WHAT THIS TASK INVOLVES: Please retype each record exactly as it stands below.
** EXERCISE MATERIALS follows **
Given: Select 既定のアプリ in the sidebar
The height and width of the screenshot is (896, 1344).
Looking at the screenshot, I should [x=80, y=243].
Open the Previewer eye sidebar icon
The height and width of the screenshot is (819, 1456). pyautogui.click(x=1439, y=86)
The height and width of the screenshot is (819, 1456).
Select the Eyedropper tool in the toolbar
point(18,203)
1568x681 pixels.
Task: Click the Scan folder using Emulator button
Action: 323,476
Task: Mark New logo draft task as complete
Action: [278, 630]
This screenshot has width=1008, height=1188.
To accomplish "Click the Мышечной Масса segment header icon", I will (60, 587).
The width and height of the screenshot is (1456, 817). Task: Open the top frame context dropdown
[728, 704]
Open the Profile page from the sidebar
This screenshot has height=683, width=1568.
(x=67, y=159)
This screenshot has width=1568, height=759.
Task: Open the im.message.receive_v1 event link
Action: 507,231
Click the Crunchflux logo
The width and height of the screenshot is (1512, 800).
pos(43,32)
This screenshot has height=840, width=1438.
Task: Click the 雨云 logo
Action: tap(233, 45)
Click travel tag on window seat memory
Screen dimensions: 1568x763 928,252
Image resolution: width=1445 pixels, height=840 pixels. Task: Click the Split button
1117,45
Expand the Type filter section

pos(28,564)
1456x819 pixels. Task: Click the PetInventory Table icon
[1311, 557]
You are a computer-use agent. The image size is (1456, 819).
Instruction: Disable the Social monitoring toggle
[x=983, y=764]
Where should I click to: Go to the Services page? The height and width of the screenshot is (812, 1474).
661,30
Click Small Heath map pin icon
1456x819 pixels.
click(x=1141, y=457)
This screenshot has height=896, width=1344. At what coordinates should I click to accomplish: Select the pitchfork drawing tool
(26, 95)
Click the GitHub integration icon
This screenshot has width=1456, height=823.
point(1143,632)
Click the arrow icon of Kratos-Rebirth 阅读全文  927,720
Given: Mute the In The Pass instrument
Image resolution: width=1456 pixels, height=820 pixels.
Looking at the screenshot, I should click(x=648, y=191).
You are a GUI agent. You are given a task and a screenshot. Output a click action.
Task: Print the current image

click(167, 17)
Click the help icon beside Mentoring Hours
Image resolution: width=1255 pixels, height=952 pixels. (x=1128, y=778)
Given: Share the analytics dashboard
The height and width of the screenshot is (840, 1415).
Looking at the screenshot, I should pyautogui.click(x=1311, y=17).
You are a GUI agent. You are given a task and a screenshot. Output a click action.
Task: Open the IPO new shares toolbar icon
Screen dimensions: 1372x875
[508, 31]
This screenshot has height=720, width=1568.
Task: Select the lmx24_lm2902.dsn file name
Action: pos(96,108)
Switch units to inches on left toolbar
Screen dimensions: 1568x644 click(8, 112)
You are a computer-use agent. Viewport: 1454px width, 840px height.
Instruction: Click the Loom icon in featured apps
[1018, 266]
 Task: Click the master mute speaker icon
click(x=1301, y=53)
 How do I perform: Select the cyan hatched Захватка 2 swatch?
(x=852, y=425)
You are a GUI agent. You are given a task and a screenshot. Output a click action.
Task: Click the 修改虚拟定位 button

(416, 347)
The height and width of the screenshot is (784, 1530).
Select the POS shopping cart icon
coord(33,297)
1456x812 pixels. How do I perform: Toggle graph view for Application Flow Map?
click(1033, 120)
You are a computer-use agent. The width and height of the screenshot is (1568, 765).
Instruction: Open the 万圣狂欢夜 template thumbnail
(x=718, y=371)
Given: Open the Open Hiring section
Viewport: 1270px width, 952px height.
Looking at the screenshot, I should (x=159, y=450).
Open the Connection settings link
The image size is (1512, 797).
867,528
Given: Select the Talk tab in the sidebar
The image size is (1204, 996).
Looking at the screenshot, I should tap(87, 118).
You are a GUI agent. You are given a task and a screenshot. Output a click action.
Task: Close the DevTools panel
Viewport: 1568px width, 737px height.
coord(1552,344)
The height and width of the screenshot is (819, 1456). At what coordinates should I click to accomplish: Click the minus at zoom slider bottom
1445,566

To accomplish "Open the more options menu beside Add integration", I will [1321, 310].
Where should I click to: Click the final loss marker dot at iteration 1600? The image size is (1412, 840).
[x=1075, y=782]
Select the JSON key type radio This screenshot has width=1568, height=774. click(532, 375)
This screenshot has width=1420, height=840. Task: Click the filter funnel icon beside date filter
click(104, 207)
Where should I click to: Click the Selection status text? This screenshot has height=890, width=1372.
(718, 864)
** End of EXERCISE MATERIALS **
EXPECTED ANSWER:
Given: Select 既定のアプリ in the sidebar
The height and width of the screenshot is (896, 1344).
Looking at the screenshot, I should [x=80, y=243].
Open the Previewer eye sidebar icon
The height and width of the screenshot is (819, 1456). pyautogui.click(x=1439, y=86)
The height and width of the screenshot is (819, 1456).
Select the Eyedropper tool in the toolbar
point(18,203)
1568x681 pixels.
Task: Click the Scan folder using Emulator button
Action: 323,476
Task: Mark New logo draft task as complete
Action: [278, 630]
This screenshot has width=1008, height=1188.
To accomplish "Click the Мышечной Масса segment header icon", I will (60, 587).
The width and height of the screenshot is (1456, 817). Task: Open the top frame context dropdown
[728, 704]
Open the Profile page from the sidebar
This screenshot has height=683, width=1568.
(x=67, y=159)
This screenshot has width=1568, height=759.
Task: Open the im.message.receive_v1 event link
Action: 507,231
Click the Crunchflux logo
The width and height of the screenshot is (1512, 800).
pos(43,32)
This screenshot has height=840, width=1438.
Task: Click the 雨云 logo
Action: tap(233, 45)
Click travel tag on window seat memory
Screen dimensions: 1568x763 928,252
Image resolution: width=1445 pixels, height=840 pixels. Task: Click the Split button
1117,45
Expand the Type filter section

pos(28,564)
1456x819 pixels. Task: Click the PetInventory Table icon
[1311, 557]
You are a computer-use agent. The image size is (1456, 819).
Instruction: Disable the Social monitoring toggle
[x=983, y=764]
Where should I click to: Go to the Services page? The height and width of the screenshot is (812, 1474).
661,30
Click Small Heath map pin icon
1456x819 pixels.
click(x=1141, y=457)
This screenshot has height=896, width=1344. At what coordinates should I click to accomplish: Select the pitchfork drawing tool
(26, 95)
Click the GitHub integration icon
This screenshot has width=1456, height=823.
point(1143,632)
Click the arrow icon of Kratos-Rebirth 阅读全文  927,720
Given: Mute the In The Pass instrument
Image resolution: width=1456 pixels, height=820 pixels.
Looking at the screenshot, I should click(x=648, y=191).
You are a GUI agent. You are given a task and a screenshot. Output a click action.
Task: Print the current image

click(167, 17)
Click the help icon beside Mentoring Hours
Image resolution: width=1255 pixels, height=952 pixels. (x=1128, y=778)
Given: Share the analytics dashboard
The height and width of the screenshot is (840, 1415).
Looking at the screenshot, I should pyautogui.click(x=1311, y=17).
You are a GUI agent. You are given a task and a screenshot. Output a click action.
Task: Open the IPO new shares toolbar icon
Screen dimensions: 1372x875
[508, 31]
This screenshot has height=720, width=1568.
Task: Select the lmx24_lm2902.dsn file name
Action: pos(96,108)
Switch units to inches on left toolbar
Screen dimensions: 1568x644 click(8, 112)
You are a computer-use agent. Viewport: 1454px width, 840px height.
Instruction: Click the Loom icon in featured apps
[1018, 266]
 Task: Click the master mute speaker icon
click(x=1301, y=53)
 How do I perform: Select the cyan hatched Захватка 2 swatch?
(x=852, y=425)
You are a GUI agent. You are given a task and a screenshot. Output a click action.
Task: Click the 修改虚拟定位 button

(416, 347)
The height and width of the screenshot is (784, 1530).
Select the POS shopping cart icon
coord(33,297)
1456x812 pixels. How do I perform: Toggle graph view for Application Flow Map?
click(1033, 120)
You are a computer-use agent. The width and height of the screenshot is (1568, 765).
Instruction: Open the 万圣狂欢夜 template thumbnail
(x=718, y=371)
Given: Open the Open Hiring section
Viewport: 1270px width, 952px height.
Looking at the screenshot, I should (x=159, y=450).
Open the Connection settings link
The image size is (1512, 797).
867,528
Given: Select the Talk tab in the sidebar
The image size is (1204, 996).
Looking at the screenshot, I should tap(87, 118).
You are a GUI agent. You are given a task and a screenshot. Output a click action.
Task: Close the DevTools panel
Viewport: 1568px width, 737px height.
coord(1552,344)
The height and width of the screenshot is (819, 1456). At what coordinates should I click to accomplish: Click the minus at zoom slider bottom
1445,566

To accomplish "Open the more options menu beside Add integration", I will [1321, 310].
Where should I click to: Click the final loss marker dot at iteration 1600? The image size is (1412, 840).
[x=1075, y=782]
Select the JSON key type radio This screenshot has width=1568, height=774. click(532, 375)
This screenshot has width=1420, height=840. Task: Click the filter funnel icon beside date filter
click(104, 207)
Where should I click to: Click the Selection status text? This screenshot has height=890, width=1372.
(718, 864)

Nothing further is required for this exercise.